==== DATA FOR THIS TASK

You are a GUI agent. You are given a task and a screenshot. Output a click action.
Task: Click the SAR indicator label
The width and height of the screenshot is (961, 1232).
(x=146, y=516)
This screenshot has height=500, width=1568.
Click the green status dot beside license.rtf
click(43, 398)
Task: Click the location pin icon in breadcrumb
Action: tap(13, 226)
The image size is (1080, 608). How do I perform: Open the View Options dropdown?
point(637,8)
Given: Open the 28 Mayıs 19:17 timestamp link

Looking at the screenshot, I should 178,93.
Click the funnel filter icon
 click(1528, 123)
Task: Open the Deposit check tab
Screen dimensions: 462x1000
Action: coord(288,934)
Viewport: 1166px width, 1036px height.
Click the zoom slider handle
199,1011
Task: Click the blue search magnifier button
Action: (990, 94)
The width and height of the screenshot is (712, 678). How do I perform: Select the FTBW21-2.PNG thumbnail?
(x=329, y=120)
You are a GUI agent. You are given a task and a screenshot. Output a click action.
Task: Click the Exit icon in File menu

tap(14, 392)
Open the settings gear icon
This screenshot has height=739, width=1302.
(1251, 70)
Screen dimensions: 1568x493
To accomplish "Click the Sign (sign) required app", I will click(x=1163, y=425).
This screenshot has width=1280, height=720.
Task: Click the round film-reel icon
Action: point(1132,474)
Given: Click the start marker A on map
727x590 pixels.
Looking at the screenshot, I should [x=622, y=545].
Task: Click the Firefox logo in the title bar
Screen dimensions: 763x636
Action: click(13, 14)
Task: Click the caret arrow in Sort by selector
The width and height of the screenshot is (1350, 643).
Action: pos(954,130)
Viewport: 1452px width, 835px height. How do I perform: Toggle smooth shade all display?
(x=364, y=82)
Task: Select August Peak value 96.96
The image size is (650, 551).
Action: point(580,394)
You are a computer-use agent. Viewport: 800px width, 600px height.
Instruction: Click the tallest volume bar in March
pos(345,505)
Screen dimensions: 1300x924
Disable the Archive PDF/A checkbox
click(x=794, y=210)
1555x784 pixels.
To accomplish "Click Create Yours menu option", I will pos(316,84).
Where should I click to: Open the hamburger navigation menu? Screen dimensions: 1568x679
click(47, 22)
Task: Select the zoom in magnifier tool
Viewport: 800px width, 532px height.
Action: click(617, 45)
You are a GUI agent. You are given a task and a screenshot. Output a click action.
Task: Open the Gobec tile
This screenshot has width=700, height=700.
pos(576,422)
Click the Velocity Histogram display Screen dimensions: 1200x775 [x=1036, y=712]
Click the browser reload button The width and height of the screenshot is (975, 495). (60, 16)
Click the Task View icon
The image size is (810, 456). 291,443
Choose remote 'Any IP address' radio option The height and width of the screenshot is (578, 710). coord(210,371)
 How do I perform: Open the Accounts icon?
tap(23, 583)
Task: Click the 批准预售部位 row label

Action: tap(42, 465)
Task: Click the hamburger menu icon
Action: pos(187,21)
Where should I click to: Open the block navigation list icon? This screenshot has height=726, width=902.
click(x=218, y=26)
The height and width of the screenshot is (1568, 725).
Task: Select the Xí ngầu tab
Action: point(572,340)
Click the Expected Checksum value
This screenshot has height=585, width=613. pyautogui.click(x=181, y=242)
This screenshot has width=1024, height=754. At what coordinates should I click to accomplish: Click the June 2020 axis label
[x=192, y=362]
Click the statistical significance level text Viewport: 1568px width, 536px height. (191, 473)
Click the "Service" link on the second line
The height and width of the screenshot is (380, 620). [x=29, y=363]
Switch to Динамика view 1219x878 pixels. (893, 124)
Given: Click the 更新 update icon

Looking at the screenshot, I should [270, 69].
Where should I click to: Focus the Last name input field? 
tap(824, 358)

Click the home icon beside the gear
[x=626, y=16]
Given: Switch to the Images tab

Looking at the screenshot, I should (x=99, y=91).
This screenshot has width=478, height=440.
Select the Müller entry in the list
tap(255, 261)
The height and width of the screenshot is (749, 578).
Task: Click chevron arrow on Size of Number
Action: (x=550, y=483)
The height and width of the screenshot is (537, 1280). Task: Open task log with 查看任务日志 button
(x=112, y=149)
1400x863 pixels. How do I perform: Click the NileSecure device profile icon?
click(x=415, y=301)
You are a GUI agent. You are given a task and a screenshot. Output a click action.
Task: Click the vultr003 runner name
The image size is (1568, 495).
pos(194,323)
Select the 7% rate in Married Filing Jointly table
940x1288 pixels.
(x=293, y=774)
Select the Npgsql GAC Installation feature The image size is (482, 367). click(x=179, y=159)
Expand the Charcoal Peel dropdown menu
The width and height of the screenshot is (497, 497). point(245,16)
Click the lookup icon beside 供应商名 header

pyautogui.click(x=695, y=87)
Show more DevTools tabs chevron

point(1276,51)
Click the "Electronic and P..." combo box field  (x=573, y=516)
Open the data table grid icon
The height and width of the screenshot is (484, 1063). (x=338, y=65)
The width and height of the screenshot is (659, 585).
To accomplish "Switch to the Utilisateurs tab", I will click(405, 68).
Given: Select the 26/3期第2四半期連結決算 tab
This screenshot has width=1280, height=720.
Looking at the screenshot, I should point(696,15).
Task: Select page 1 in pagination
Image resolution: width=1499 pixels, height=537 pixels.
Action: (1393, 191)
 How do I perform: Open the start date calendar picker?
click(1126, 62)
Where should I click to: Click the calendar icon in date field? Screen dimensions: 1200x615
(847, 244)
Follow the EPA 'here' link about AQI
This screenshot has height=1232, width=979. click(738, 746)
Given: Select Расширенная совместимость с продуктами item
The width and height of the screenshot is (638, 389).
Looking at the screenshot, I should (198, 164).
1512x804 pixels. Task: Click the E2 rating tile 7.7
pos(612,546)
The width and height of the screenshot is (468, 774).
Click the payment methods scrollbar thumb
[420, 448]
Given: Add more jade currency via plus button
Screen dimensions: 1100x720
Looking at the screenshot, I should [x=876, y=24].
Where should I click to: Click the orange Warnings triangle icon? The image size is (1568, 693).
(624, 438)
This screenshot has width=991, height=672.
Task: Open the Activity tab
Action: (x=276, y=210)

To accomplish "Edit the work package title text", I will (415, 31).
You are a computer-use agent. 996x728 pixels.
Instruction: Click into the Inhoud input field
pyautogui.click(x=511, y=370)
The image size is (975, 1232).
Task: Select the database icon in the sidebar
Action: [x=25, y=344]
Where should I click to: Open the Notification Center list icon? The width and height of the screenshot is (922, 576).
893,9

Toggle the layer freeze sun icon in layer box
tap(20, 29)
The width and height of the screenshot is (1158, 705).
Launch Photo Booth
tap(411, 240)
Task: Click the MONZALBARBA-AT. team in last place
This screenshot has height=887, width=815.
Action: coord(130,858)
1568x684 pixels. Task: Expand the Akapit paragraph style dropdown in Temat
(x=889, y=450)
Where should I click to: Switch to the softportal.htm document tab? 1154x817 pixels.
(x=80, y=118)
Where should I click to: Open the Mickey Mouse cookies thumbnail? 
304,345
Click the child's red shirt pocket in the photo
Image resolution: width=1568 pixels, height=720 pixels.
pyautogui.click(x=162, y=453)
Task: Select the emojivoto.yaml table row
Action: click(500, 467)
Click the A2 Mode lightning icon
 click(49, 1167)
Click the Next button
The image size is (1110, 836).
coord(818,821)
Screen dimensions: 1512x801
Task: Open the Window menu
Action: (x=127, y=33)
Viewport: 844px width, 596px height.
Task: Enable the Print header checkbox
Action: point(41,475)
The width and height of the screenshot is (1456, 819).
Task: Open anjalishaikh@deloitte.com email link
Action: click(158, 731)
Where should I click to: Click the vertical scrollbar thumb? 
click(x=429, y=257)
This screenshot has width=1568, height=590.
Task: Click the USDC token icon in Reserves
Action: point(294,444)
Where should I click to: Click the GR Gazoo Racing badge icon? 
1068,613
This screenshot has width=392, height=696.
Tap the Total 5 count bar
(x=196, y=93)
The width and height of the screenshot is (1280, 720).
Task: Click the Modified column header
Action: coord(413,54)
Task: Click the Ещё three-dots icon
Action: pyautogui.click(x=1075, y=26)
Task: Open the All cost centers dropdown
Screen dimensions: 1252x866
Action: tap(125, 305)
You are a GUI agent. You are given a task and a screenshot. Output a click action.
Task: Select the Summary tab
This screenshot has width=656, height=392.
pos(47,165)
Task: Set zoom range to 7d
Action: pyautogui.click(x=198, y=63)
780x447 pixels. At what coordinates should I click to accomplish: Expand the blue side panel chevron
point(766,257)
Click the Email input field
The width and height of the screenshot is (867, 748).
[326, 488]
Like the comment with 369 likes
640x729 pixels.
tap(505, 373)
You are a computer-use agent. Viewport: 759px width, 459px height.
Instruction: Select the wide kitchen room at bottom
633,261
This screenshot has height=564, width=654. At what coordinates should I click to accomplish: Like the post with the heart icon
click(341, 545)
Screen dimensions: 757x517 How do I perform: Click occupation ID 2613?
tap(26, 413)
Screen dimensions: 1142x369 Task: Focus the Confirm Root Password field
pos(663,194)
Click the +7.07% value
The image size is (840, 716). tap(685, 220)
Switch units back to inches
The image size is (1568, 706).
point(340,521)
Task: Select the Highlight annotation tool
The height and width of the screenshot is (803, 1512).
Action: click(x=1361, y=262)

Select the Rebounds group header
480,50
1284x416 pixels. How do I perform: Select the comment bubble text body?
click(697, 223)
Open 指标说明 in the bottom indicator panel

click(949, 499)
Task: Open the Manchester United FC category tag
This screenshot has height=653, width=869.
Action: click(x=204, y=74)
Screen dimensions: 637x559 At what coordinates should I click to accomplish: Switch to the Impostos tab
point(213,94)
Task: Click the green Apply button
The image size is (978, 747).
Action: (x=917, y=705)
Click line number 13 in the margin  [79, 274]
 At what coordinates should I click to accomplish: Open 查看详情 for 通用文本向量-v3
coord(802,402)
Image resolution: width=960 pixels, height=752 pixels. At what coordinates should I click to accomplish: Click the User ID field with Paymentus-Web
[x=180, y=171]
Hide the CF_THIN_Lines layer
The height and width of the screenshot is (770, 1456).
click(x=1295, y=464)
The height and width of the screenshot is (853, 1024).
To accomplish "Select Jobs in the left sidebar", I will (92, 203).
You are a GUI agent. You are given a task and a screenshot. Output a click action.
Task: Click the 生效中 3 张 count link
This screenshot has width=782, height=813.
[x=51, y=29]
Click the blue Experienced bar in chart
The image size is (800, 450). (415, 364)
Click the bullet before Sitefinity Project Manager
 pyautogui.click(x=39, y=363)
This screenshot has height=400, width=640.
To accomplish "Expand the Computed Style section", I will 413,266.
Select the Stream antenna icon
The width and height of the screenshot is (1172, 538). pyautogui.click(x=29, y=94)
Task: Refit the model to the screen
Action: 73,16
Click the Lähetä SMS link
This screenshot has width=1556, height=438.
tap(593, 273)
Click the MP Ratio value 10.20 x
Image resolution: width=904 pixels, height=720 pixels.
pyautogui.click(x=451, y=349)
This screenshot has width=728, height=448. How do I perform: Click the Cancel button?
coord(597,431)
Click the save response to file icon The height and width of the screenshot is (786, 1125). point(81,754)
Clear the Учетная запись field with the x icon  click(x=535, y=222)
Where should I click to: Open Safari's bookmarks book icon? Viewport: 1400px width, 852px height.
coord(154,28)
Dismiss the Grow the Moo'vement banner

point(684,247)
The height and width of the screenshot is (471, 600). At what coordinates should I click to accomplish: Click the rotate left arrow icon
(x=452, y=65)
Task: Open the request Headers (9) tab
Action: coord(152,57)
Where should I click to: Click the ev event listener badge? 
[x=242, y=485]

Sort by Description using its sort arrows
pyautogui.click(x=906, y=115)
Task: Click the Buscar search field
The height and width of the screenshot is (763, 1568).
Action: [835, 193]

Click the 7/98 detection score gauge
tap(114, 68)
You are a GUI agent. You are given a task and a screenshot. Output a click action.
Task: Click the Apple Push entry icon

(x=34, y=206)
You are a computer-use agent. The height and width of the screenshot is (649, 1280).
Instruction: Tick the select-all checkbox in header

========

-- YOUR GOAL --
Give back exactly the lines above starting at the line where "Given: Open the 28 Mayıs 19:17 timestamp link" appears and ending at the line where "Click the Velocity" appears, both included, with no other lines.

-- EXPECTED OUTPUT --
Given: Open the 28 Mayıs 19:17 timestamp link

Looking at the screenshot, I should 178,93.
Click the funnel filter icon
 click(1528, 123)
Task: Open the Deposit check tab
Screen dimensions: 462x1000
Action: coord(288,934)
Viewport: 1166px width, 1036px height.
Click the zoom slider handle
199,1011
Task: Click the blue search magnifier button
Action: (990, 94)
The width and height of the screenshot is (712, 678). How do I perform: Select the FTBW21-2.PNG thumbnail?
(x=329, y=120)
You are a GUI agent. You are given a task and a screenshot. Output a click action.
Task: Click the Exit icon in File menu

tap(14, 392)
Open the settings gear icon
This screenshot has height=739, width=1302.
(1251, 70)
Screen dimensions: 1568x493
To accomplish "Click the Sign (sign) required app", I will click(x=1163, y=425).
This screenshot has width=1280, height=720.
Task: Click the round film-reel icon
Action: point(1132,474)
Given: Click the start marker A on map
727x590 pixels.
Looking at the screenshot, I should [x=622, y=545].
Task: Click the Firefox logo in the title bar
Screen dimensions: 763x636
Action: click(13, 14)
Task: Click the caret arrow in Sort by selector
The width and height of the screenshot is (1350, 643).
Action: pos(954,130)
Viewport: 1452px width, 835px height. How do I perform: Toggle smooth shade all display?
(x=364, y=82)
Task: Select August Peak value 96.96
The image size is (650, 551).
Action: point(580,394)
You are a computer-use agent. Viewport: 800px width, 600px height.
Instruction: Click the tallest volume bar in March
pos(345,505)
Screen dimensions: 1300x924
Disable the Archive PDF/A checkbox
click(x=794, y=210)
1555x784 pixels.
To accomplish "Click Create Yours menu option", I will pos(316,84).
Where should I click to: Open the hamburger navigation menu? Screen dimensions: 1568x679
click(47, 22)
Task: Select the zoom in magnifier tool
Viewport: 800px width, 532px height.
Action: click(617, 45)
You are a GUI agent. You are given a task and a screenshot. Output a click action.
Task: Open the Gobec tile
This screenshot has width=700, height=700.
pos(576,422)
Click the Velocity Histogram display Screen dimensions: 1200x775 [x=1036, y=712]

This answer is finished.